Work to be completed:
Copy out, from the data, each line containing the string "computer".

-----

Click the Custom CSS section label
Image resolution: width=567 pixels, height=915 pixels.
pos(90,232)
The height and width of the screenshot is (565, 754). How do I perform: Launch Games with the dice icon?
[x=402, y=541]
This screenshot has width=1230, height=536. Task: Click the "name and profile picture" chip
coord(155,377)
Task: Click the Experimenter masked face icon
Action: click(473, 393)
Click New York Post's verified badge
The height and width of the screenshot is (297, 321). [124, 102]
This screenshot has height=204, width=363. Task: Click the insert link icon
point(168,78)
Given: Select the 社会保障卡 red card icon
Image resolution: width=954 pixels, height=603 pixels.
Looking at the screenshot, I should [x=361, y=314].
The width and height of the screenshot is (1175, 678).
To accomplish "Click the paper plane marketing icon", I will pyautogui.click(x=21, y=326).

-----

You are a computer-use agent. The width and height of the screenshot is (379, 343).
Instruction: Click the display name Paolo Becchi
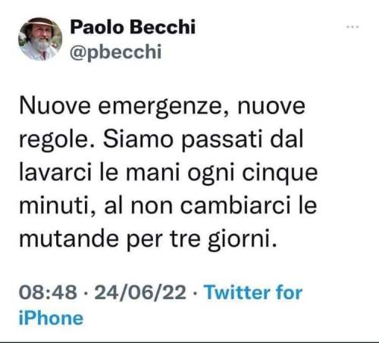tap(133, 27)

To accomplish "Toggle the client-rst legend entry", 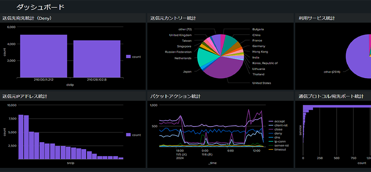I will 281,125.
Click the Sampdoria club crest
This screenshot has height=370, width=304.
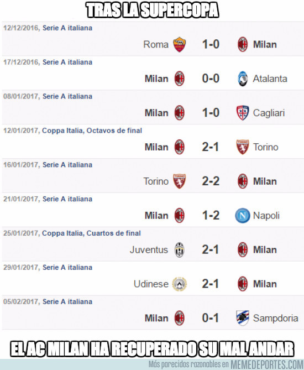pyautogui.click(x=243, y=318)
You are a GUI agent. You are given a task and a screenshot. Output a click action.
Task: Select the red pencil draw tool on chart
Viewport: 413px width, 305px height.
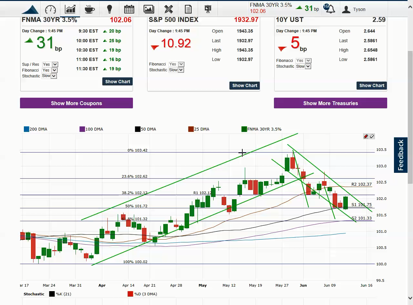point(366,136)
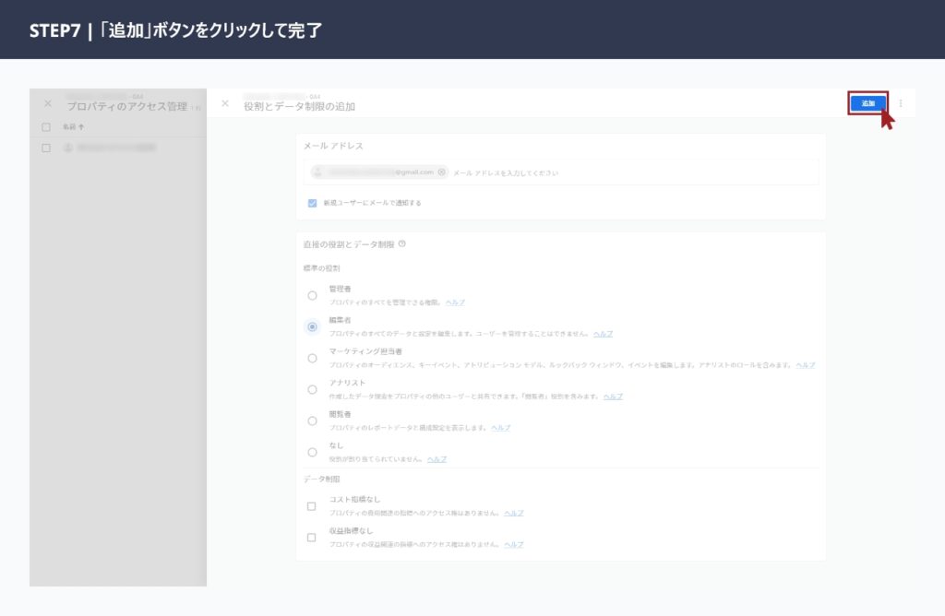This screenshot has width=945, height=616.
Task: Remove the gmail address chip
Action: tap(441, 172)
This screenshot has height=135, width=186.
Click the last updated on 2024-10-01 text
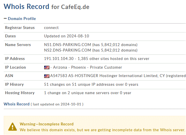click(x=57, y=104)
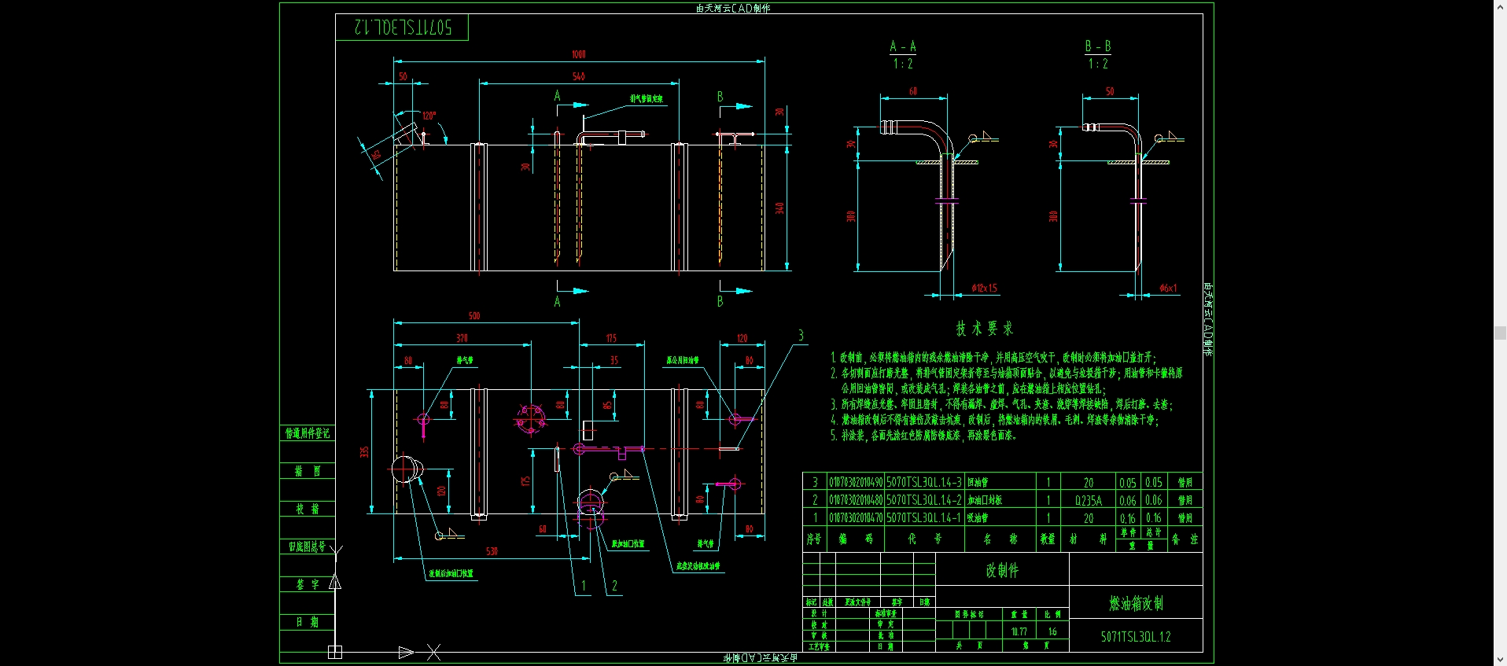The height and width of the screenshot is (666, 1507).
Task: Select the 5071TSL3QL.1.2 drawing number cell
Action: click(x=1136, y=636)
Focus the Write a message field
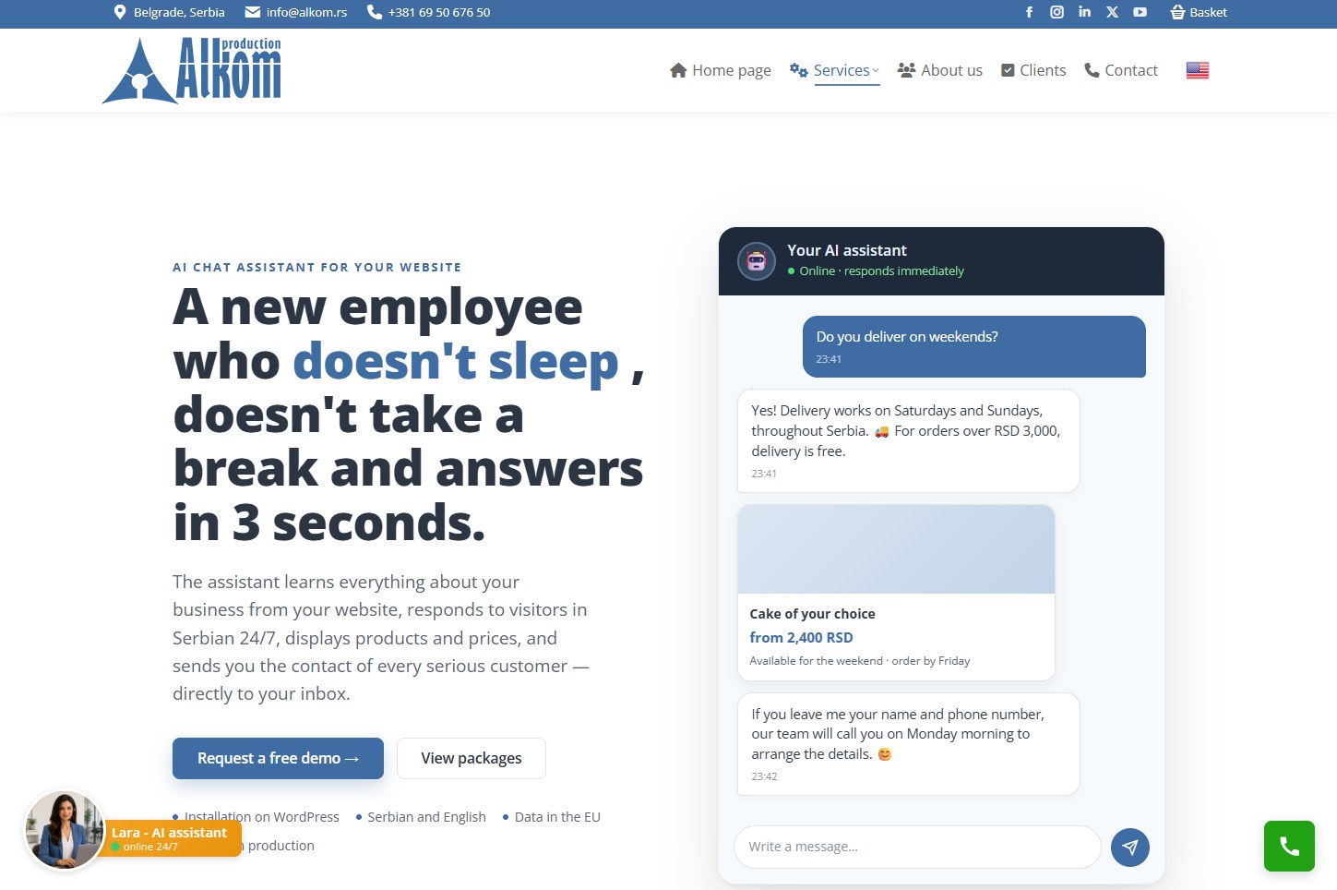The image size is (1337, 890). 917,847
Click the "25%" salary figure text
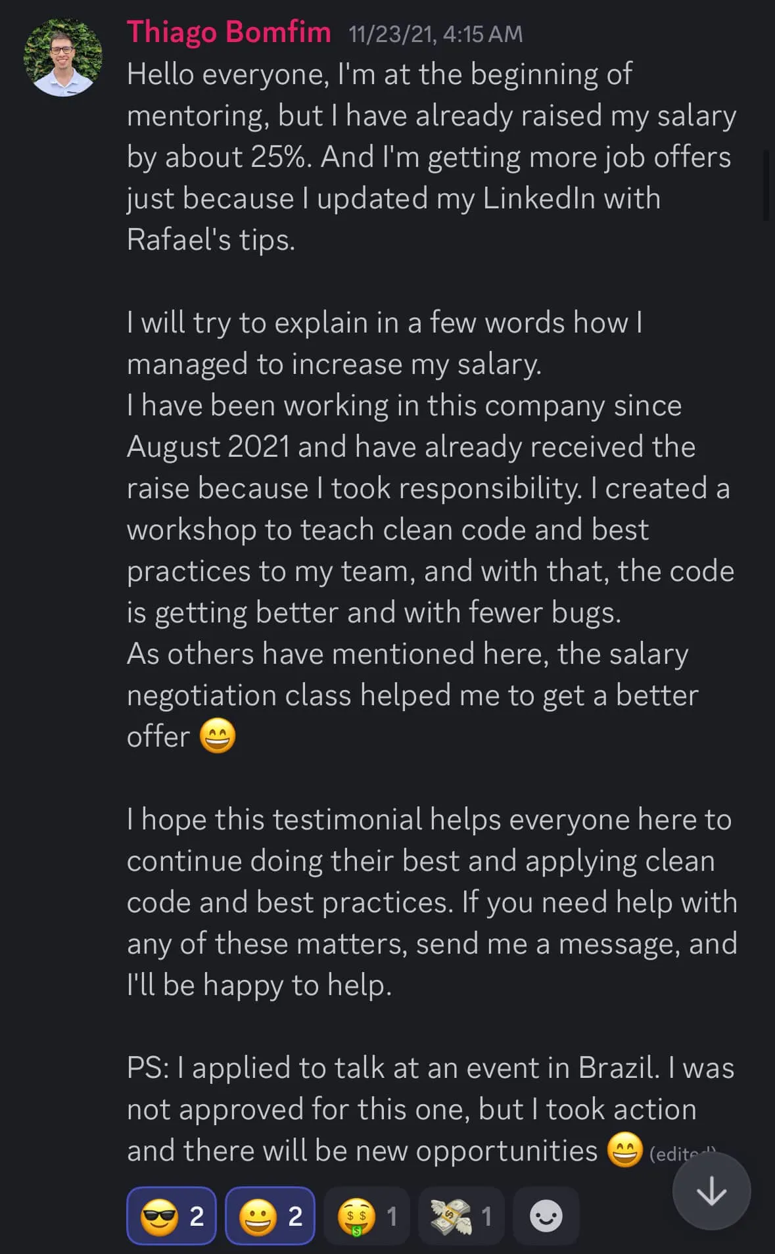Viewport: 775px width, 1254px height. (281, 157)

-----

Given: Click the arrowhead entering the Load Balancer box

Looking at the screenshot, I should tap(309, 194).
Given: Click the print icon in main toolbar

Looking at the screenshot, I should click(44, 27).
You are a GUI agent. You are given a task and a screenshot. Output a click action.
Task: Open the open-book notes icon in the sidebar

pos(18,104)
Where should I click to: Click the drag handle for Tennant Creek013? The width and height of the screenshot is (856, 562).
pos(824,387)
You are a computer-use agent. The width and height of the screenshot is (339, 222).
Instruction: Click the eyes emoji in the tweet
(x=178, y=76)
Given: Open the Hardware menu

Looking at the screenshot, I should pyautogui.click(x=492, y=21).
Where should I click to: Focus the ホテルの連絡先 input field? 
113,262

-----

Completed exercise:
You are a computer-use agent. The width and height of the screenshot is (379, 343).
You are a computer-use agent. The width and height of the screenshot is (339, 222).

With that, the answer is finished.